Processing functions should not strip metadata from processed xdata. #16

Brow71189 · 2020-04-30T08:48:12Z

Right now, some of them at least try to add some sensible dimensional and intensity calibrations to the output data. But all functions in Core.py strip the metadata dict from their inputs.
Processing functions with one input and one output should just copy the metdata to their outputs.
For processing functions with multiple inputs, I'm not sure what the best solution would be. 3 ideas:

Use the metadata from the first input: Very simple but probably the worst solution (still better than the current situation, though)
Add a list of metadata dicts to the output: Also very simple, but can overload the metadata of the output a bit. We already have a lot of stuff in there, and multiplying that might make it even harder for the user to browse through it.
Merge the metadata dicts: This is the most complex, but probably most elegant solution. We would recursively go through the metadata and only put common keys into the result once. If the values of these keys are the same, we just list the values once, otherwise they get turned into a list of values for each input.
Alternatively we could have the common key, value pairs in one dict and the "unique" ones in a list of dicts as in point 2.

Tasks

Give feedback

Establish rules/architecture for transferring acquisition metadata during processing nionswift#915

audience - developer effort - week f - acquisition f - processing f - user-interface impact - high reach - all type - enhancement
Options

The text was updated successfully, but these errors were encountered:

cmeyer · 2020-04-30T15:15:33Z

Do not copy metadata. Copying almost always results in incorrect metadata and makes it impossible to use metadata for anything useful. For instance, let's say we try to detect "data acquired from a camera" using metadata, which we do currently. If all processed data from the original has a copy of the metadata, how are we to distinguish it from the original?
Put source metadata into a sub-tag. This is also not a good idea as it can propagate a lot of idea quickly and still make it difficult to access the metadata.

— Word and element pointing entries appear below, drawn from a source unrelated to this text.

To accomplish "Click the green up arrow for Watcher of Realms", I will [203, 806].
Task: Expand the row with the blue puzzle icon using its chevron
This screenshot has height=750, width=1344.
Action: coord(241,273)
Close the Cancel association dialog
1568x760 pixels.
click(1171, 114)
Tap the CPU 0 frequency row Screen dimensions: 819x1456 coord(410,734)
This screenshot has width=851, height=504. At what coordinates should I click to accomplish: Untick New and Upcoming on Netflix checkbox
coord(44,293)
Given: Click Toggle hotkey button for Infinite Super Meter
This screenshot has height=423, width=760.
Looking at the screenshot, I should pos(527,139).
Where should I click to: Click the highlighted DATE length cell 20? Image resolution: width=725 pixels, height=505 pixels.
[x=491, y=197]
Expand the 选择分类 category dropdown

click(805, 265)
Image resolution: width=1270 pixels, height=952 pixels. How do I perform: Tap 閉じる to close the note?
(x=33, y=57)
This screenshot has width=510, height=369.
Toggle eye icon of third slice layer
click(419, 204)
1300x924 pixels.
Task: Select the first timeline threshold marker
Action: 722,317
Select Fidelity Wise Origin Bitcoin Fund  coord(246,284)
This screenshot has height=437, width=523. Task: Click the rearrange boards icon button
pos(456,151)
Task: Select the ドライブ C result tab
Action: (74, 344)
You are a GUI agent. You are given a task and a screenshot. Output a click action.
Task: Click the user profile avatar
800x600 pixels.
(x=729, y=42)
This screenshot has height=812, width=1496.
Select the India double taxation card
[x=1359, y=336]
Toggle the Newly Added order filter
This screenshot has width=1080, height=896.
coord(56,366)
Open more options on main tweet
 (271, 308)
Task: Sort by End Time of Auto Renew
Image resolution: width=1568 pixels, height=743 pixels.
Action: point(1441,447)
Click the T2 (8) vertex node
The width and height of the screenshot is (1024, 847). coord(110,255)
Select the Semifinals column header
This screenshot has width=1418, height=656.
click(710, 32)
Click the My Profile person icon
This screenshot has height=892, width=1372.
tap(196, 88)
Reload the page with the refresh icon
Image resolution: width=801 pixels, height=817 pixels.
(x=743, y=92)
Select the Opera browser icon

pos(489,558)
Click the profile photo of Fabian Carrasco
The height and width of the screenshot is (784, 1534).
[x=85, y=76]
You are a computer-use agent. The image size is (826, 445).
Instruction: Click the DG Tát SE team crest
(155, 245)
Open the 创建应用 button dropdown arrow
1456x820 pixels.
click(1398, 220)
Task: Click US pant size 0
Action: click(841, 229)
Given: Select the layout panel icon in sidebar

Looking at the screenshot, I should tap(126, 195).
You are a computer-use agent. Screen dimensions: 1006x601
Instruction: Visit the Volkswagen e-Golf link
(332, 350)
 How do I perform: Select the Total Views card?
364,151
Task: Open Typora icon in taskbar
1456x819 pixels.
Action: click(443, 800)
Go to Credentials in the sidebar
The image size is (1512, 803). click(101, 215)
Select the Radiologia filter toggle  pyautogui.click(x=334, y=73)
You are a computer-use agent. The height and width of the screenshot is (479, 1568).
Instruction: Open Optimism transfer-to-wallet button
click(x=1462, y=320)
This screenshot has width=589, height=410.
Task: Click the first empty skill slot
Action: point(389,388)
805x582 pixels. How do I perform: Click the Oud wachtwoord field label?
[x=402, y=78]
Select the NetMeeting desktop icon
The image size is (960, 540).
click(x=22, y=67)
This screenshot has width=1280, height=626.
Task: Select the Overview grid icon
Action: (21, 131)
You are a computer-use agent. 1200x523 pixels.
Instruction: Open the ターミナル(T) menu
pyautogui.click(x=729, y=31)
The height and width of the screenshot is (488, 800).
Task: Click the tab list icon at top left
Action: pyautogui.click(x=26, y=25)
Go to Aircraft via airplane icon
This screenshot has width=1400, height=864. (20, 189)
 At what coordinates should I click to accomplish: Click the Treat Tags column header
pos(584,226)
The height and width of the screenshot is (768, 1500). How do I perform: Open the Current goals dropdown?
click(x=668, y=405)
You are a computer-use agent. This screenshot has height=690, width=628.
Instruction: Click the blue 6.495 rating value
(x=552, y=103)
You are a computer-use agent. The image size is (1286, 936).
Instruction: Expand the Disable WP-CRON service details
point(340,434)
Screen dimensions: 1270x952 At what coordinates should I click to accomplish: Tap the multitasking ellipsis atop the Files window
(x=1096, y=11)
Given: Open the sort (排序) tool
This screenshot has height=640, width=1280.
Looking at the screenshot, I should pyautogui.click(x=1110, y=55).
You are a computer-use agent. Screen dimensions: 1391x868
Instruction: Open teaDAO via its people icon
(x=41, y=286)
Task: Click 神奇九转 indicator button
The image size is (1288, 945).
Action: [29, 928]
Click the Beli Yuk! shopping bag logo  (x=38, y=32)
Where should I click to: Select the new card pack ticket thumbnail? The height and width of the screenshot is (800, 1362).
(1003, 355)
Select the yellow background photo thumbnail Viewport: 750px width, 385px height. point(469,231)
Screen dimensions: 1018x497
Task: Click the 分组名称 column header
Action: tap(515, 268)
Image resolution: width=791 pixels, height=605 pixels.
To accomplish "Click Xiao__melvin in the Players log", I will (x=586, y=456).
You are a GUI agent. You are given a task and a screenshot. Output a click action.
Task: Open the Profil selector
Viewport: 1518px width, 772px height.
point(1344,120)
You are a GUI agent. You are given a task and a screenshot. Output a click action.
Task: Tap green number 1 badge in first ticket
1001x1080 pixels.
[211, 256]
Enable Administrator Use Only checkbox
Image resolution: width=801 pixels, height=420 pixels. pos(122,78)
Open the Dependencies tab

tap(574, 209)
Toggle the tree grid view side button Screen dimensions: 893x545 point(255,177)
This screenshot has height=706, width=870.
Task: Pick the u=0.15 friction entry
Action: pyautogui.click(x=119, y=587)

My plan for this in the future (which may be now) is to provide more metadata functions that allow for tracing the sources of the metadata. So an operation can add metadata about its sources and then additional functions can help to access a processed item's sources and metadata can be grabbed from the source. The obvious downside is if the source is missing.

Another approach would be to get rid of the concept of unstructured metadata completely and define subsets that are more specific and may be copied. We already do this to some extent with calibrations and data descriptions. In the near future we may add coordinate systems. The first example might be "description of processing". Another new example might be "original data acquisition information." This needs some thinking.

cmeyer · 2020-04-30T15:23:55Z

Before I close this issue, I'd like to understand your use case. What are you trying to accomplish by copying metadata?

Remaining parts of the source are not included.